Los dos primeros libros de la Torá son una novela fascinante, aunque el género no existía cuando el texto tomó su forma definitiva. La necesidad de contar historias, consecuencia de nuestra capacidad de generar lenguajes (desde el episodio de la Torre de Babel hasta los lenguajes informáticos), tiene en esta literatura temprana formas y recursos tan sofisticados como efectivos. No en vano las seguimos leyendo hasta nuestros días. Es más: nuestro judaísmo está definido por nuestra lectura del texto, la Torá en su concepto más amplio. Es irrelevante si uno mismo es quien lee, pero no cabe duda que alguien (en realidad, millones a lo largo de generaciones) siempre esta leyendo; mientras nos sintamos parte de esa narrativa, siempre algo llegará a nuestros oídos y sumará a nuestra propia y personal percepción de lo judío. Ya sea que escuchemos a los rabinos, o que militantemente nos neguemos a escucharlos y prefiramos leer crítica bíblica o textos antropológicos, en definitiva siempre estamos revoloteando alrededor de estas historias fundacionales, breves, complejas,  y sumamente profundas, casi esenciales.

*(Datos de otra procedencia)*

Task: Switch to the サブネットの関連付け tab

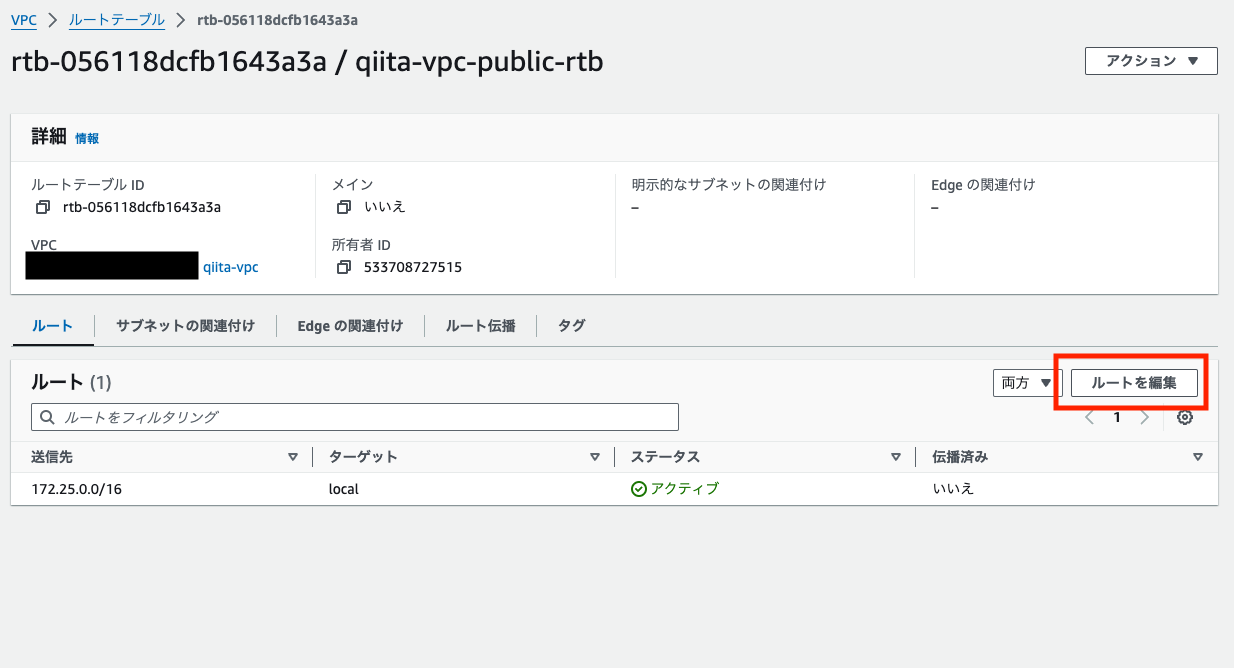Action: coord(186,326)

En estos primeros dos libros de la Torá, Génesis y Éxodo, libros acerca de familia y pueblo respectivamente tal como los define Donniel Hartman, nos encontramos con estos personajes tan complejos como imperfectos, tan contradictorios como idealistas. En suma, tan humanos. No hay nada más humanista que esos personajes a quienes llamamos nuestros patriarcas y matriarcas, nuestro “maestro” (Moshé). Algunos son tan complejos y pasibles de cuestionamiento que no reciben un “título” siquiera: Iosef, Arón. Sin embargo, todos ellos constituyen un panteón no de dioses sino de personas o personajes que nos definen hasta hoy en día, que definen nuestro rol en el mundo y entre las naciones, que son la esencia de nuestro carácter y forma de ser y ver el mundo. En otras palabras: nuestra narrativa fundacional nos define más como una aspiración que como un ideal. El resto está en nuestras manos.

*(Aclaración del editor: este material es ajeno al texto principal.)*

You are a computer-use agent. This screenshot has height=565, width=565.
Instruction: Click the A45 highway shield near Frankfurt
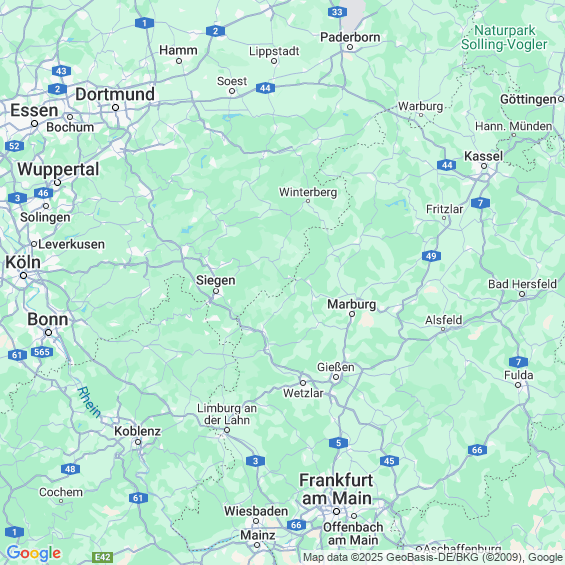click(x=389, y=461)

Ya hemos hecho referencia en otras oportunidades a la incomodidad que ciertos textos producen en muchos judíos y por supuesto en muchos más que no lo son. Textos que hablan acerca de promesas y elecciones, designios grandiosos y visiones de dominio. Los sueños del Iosef adolescente son de por sí bastante perturbadores.  Los castigos divinos cuando enfrentamos a nuestros enemigos, llámense Egipto o Amalec, son, por decirlo suavemente, terribles. Pero son parte de nuestra narrativa y nuestra tarea es convivir con ellos, cuestionarlos o no, tomarlos como modelo de lo que aspiramos o de lo que no aspiramos. La construcción rabínica sobre la frase bíblica de que la Torá, el texto, está en nuestras manos y “no en el cielo” habilitó muy temprano la posibilidad de crecimiento no sólo espiritual sino ético y moral. La liberación del yugo del Templo de Jerusalém, de los sacrificios, incluso de la geografía después del exilio definitivo en los siglos I y II de nuestra era, habilitaron una lectura más selectiva y potente, más autocrítica y constructiva. Si hubiésemos permanecido en una etapa de centralismo y autoridad dogmática, probablemente la historia hubiera sido muy diferente. Por más que siempre surgen y han surgido portadores de la concepción dogmática, siempre han surgido también las voces que ofrecen la visión alternativa.

Por eso este último viernes, cuando me encontré nuevamente con la muerte de Abraham y Sara, cuando comienza a gestarse la familia de su hijo Itzjak, tuve una sensación de “dejá-vu”, de historia conocida largamente. Simultáneamente, me invadió una sensación de bienestar, de saber que ciertas cosas van a volver una y otra vez aunque mientras tanto yo madure y envejezca, mis hijos crezcan, y cada año el mismo texto nos contará matices diferentes, apelará otras sensibilidades, y nos dará la sensación de que, si bien el tiempo pasa, tiene un sentido que se renueva cada momento en que pensemos en él. Shabat parece ser un buen momento para pensar y renovar.